+++ Records for processing

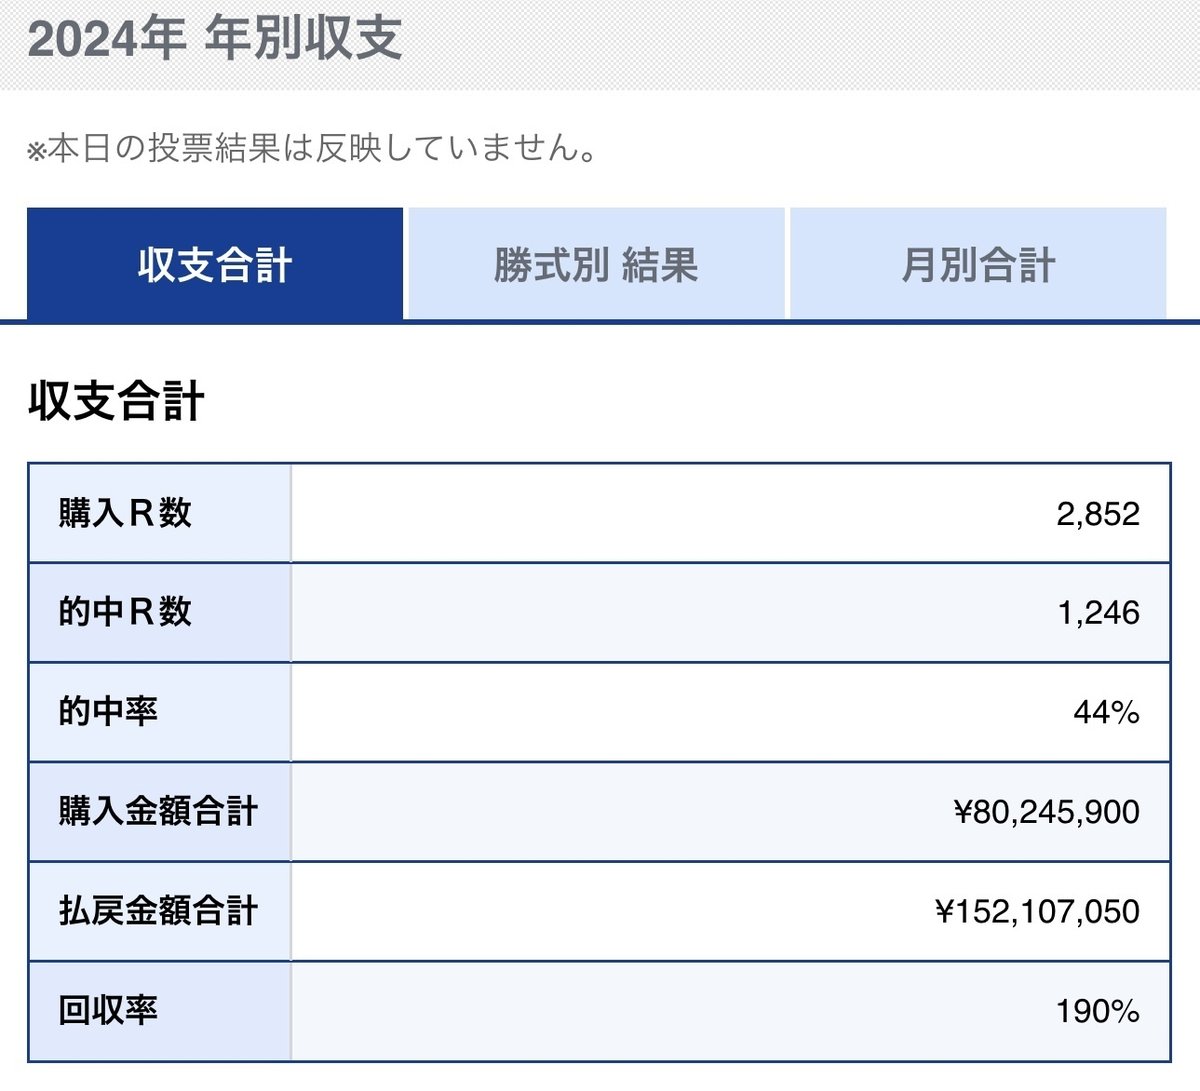Screen dimensions: 1200x1091
Task: Click the purchase total ¥80,245,900
Action: [x=1045, y=811]
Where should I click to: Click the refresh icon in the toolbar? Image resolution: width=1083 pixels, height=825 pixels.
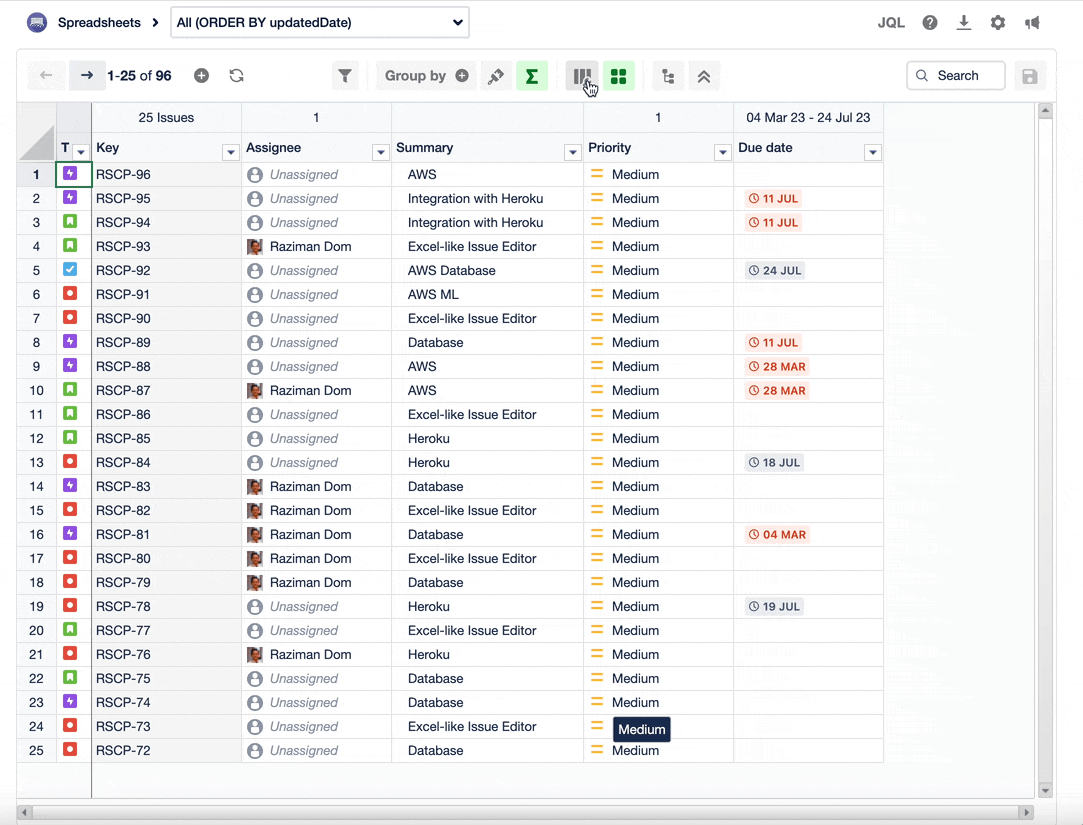[236, 76]
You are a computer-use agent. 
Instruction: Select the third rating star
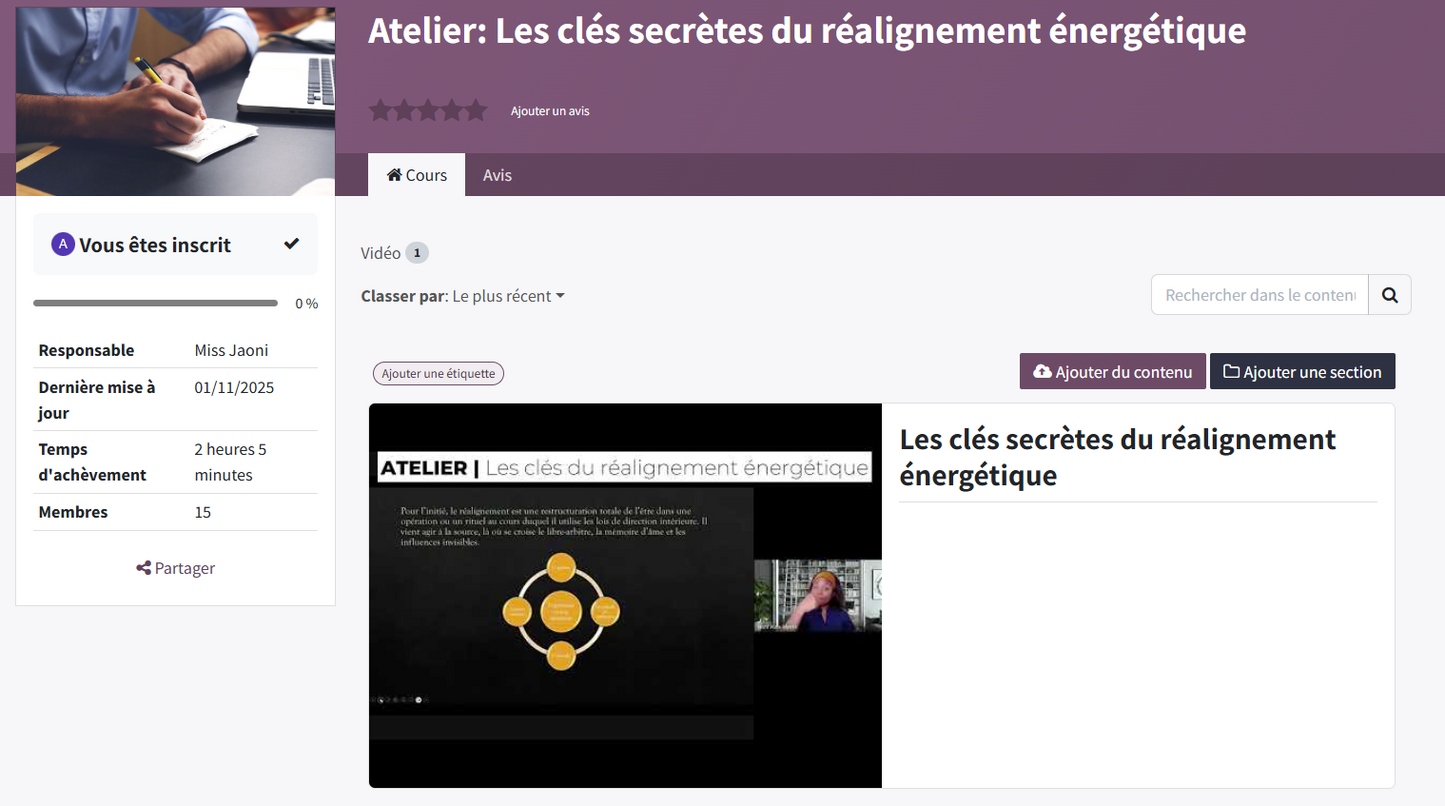(427, 110)
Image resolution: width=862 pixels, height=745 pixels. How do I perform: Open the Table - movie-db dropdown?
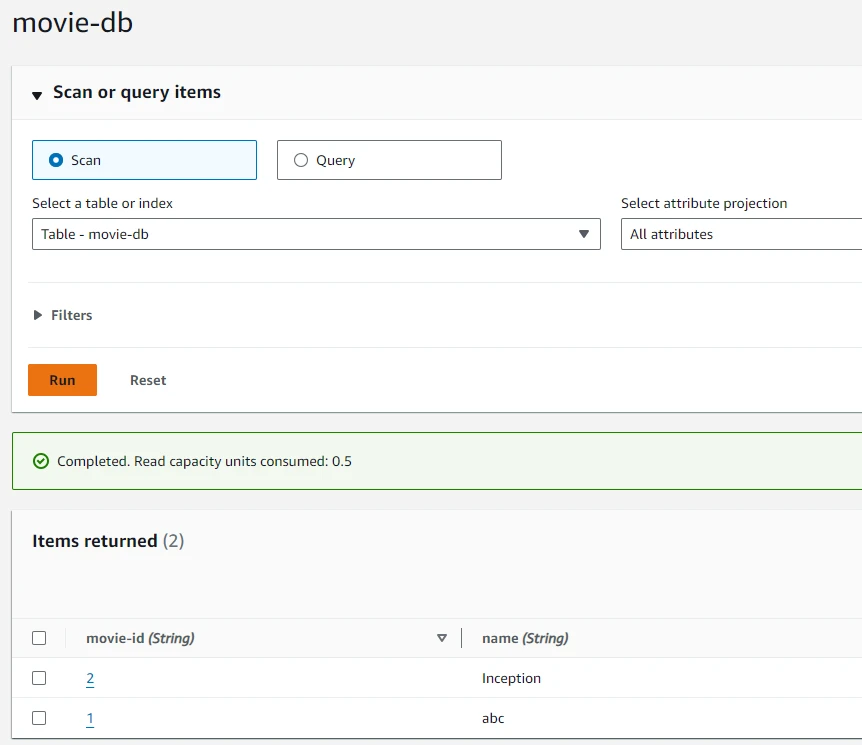coord(316,234)
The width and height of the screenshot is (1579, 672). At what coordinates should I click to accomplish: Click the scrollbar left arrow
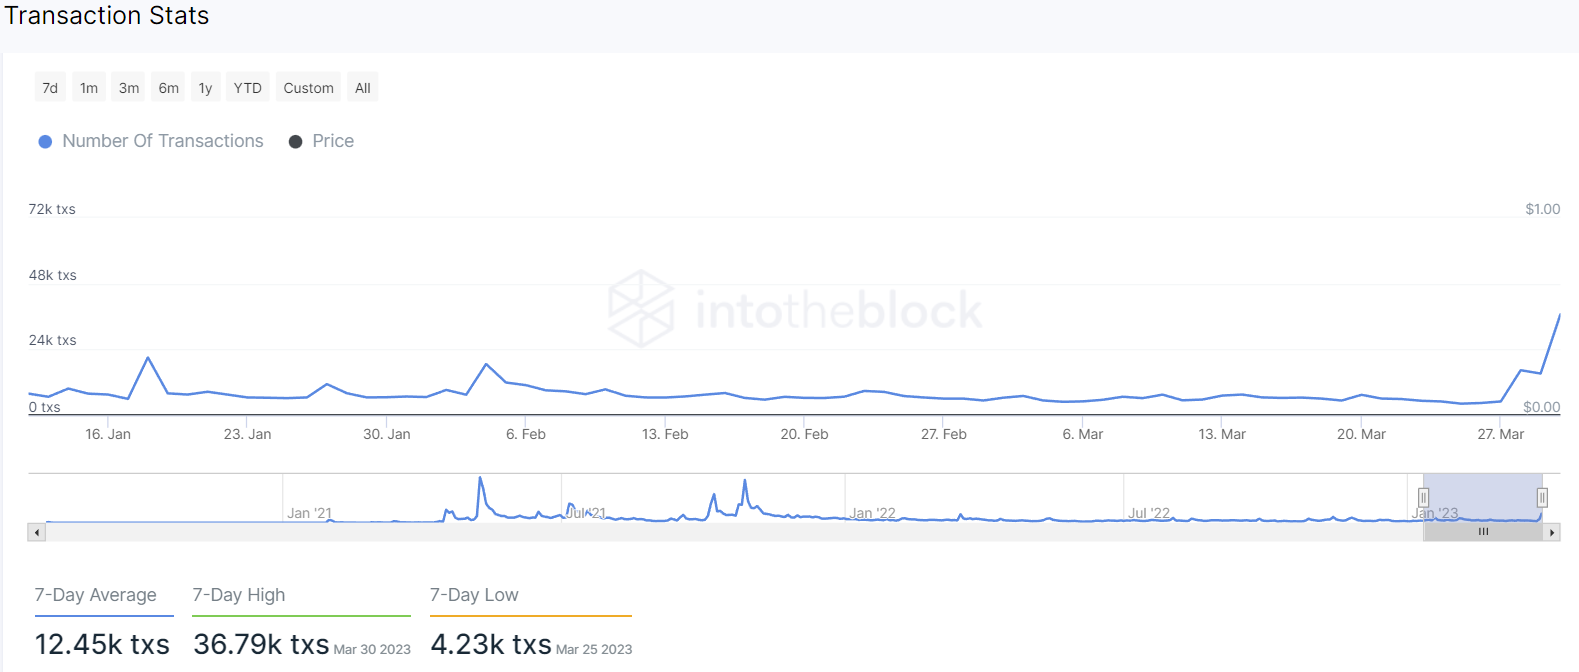37,532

++++++

:: Task objective ::
Copy out again, word for word, the part of the items that opens with the line containing "You are a computer-use agent." and runs through the end of the items, with both ends included. Leave the pictures out of your copy.

:: Complete output ::
You are a computer-use agent. 
Instruction: Select the third rating star
(427, 110)
Image resolution: width=862 pixels, height=745 pixels. How do I perform: Open the Table - movie-db dropdown?
coord(316,234)
The width and height of the screenshot is (1579, 672). At what coordinates should I click to accomplish: Click the scrollbar left arrow
37,532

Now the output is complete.